バージョンが7である点は問題ありません。しかし、バリアントが6である点は、RFC 9562が定める標準的なUUIDの仕様と適合しません。そのため、厳密なUUIDバリデーションツールなどにかけると、このsubは無効なUUIDとして判定されることがあります。

何が困るのか？

では、この仕様との不一致は、具体的にどのような問題を引き起こすのでしょうか。

正直なところ、多くのケースでは大きな問題にはならないかもしれません。しかし、システム側で以下のような状況では注意が必要です。

• 厳密なUUIDバリデーション: システムやデータベースの制約で、ユーザーIDとして受け入れる値を厳密なUUIDフォーマットに限定している場合、Cognitoのsubはバリデーションエラーを引き起こす可能性があります。
• ライブラリの互換性: UUIDのパースや検証を行うライブラリを使用している場合、実装によってはCognitoのsubを不正な値として扱う可能性があります。これにより、開発環境と本番環境、あるいはライブラリ間での挙動の違いといった問題につながることも考えられます。

まとめ

本記事では、AWS Cognitoが発行するユーザーID「sub」が、一見するとUUIDに見えるものの、厳密にはその仕様に準拠していないケースがある点を紹介しました。

• 形式: Cognitoのsubは、xxxxxxxx-xxxx-7xxx-xxxx-xxxxxxxxxxxxのようにUUIDバージョン7またはxxxxxxxx-xxxx-4xxx-xxxx-xxxxxxxxxxxxのようなUUIDバージョン4に似た形式で発行されることがあります。
• 問題点: しかし、UUIDの仕様で定められた「バリアント」フィールドの値が標準（8, 9, a, bのいずれか）ではなく、仕様外の値（例：6）を取ることがあります。
• 影響: このため、厳密なUUIDバリデーションを行うライブラリやシステムでは、Cognitoのsubが不正な値として扱われる可能性があります。

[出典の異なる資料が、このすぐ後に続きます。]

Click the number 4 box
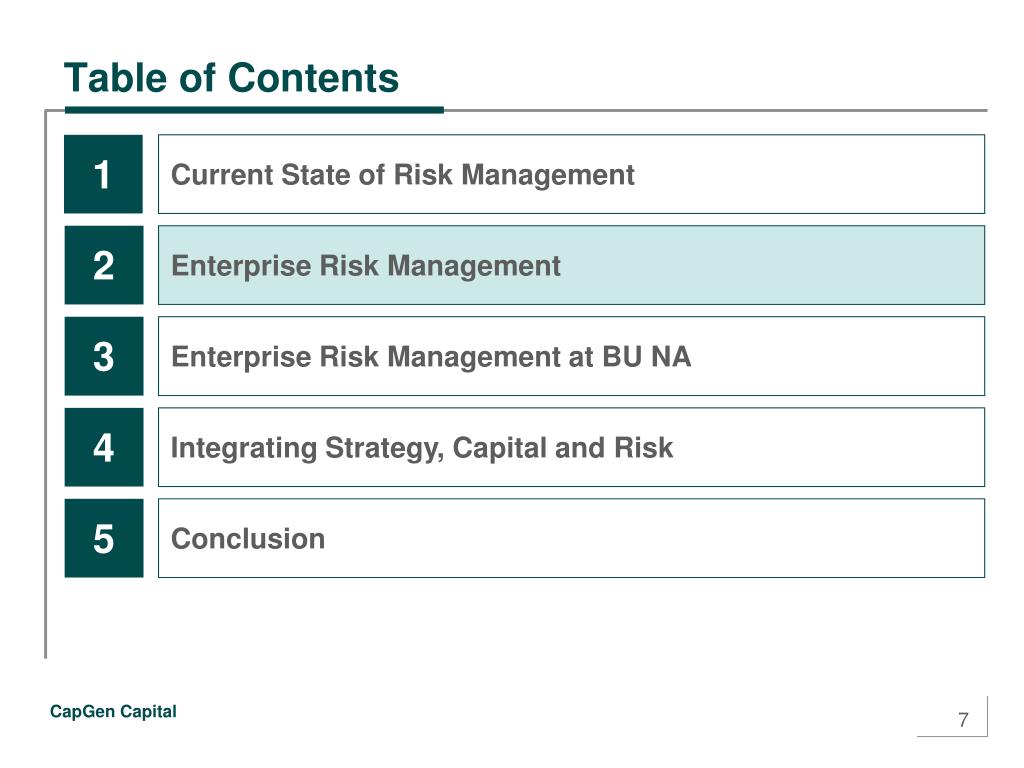The height and width of the screenshot is (768, 1024). point(103,447)
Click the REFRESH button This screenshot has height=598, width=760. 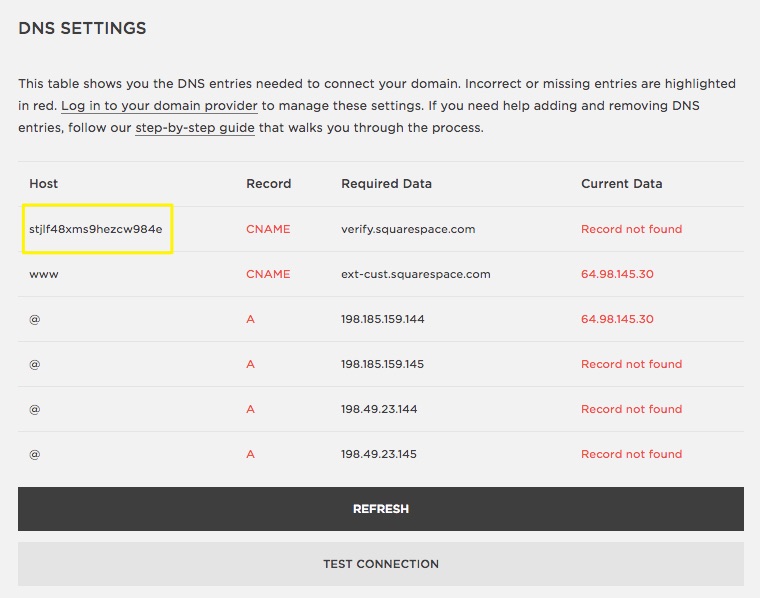click(x=380, y=509)
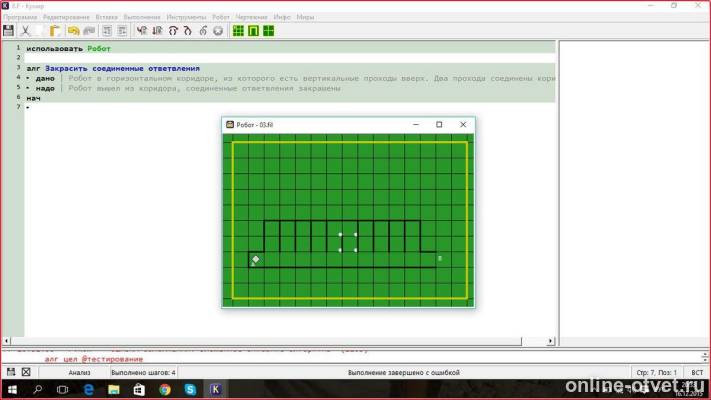711x400 pixels.
Task: Undo the last edit via toolbar arrow
Action: [x=74, y=31]
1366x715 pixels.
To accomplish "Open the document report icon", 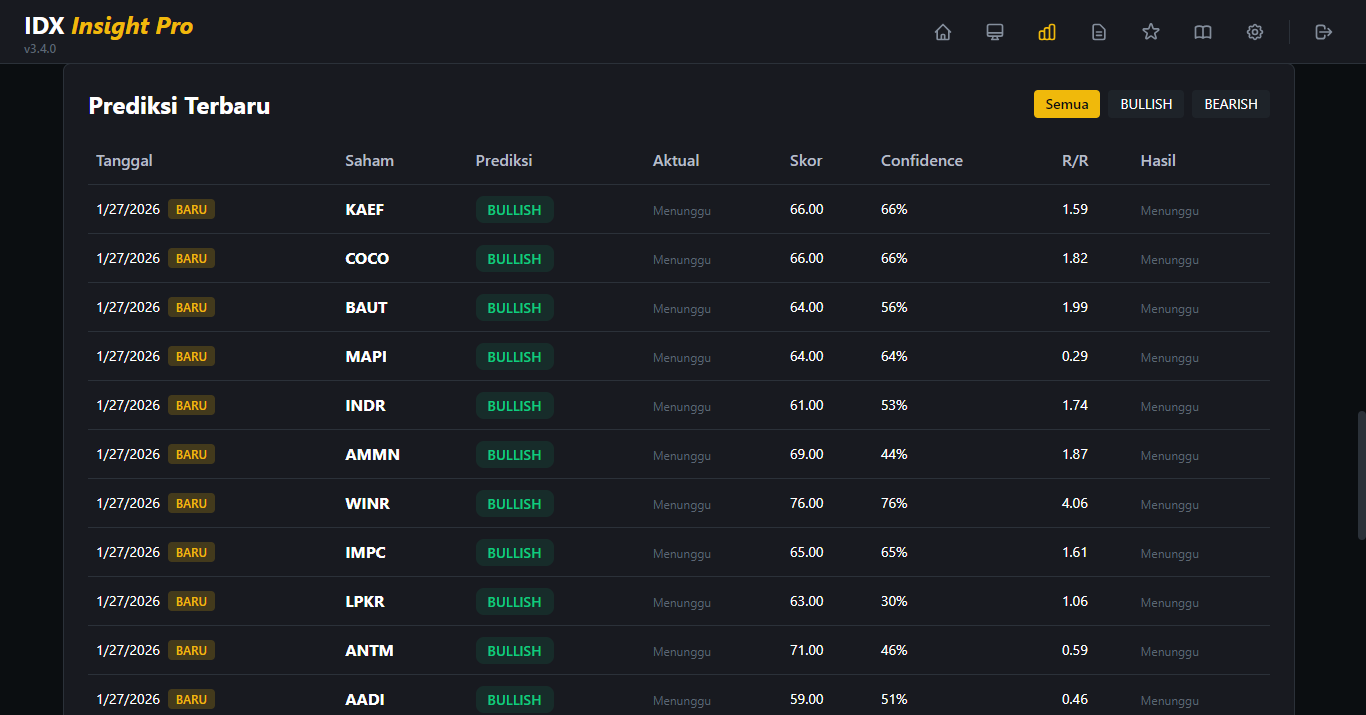I will [x=1099, y=32].
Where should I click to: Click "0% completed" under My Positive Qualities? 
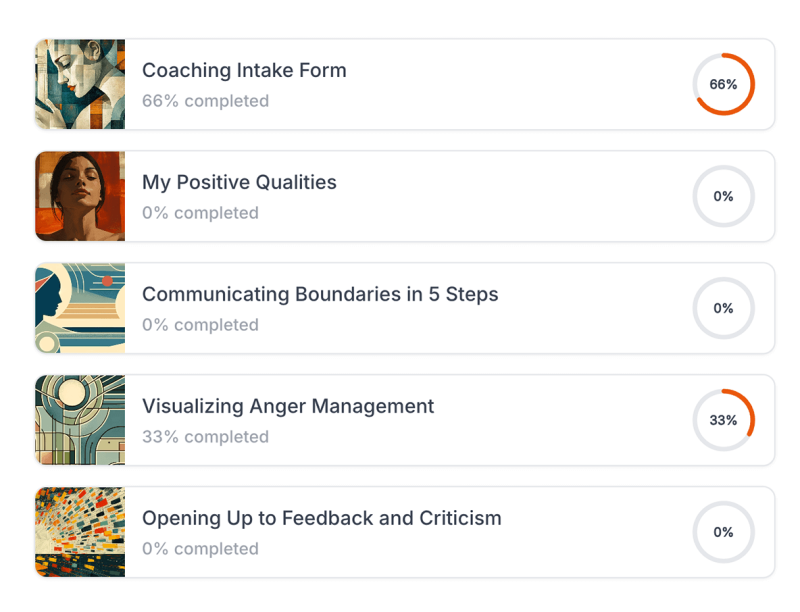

この件について問い合わせをしたところ、AWS側にもUUIDの仕様に沿ったものにしてもらいたいという要望は届いているとのことでした。今後、どこかのタイミングで厳密なUUIDが発行されるようになる可能性はあります。

実用上、subを単なる一意な文字列として扱う限りは現時点でも問題になることは少ないとは思います。詳しく調べてみると、以前から使っているユーザープールではUUIDが仕様に沿ったものを返してくれる場合もあるようで、新しく作成したユーザープールだとUUIDの仕様に厳密には沿っていないという傾向がありそうです。
https://repost.aws/ja/questions/QUfWN5qGq8R5WsocQaP1A9Dg/cognito-sub-attribute-seems-to-be-no-more-a-valid-uuid?sc_ichannel=ha&sc_ilang=en&sc_isite=repost&sc_iplace=hp&sc_icontent=QUfWN5qGq8R5WsocQaP1A9Dg&sc_ipos=8

比較的新しいユーザープールだと問題が発生するという可能性があるので、新しいユーザープールを作成した際には発行されるsubをよくよく確認する必要がありそうです。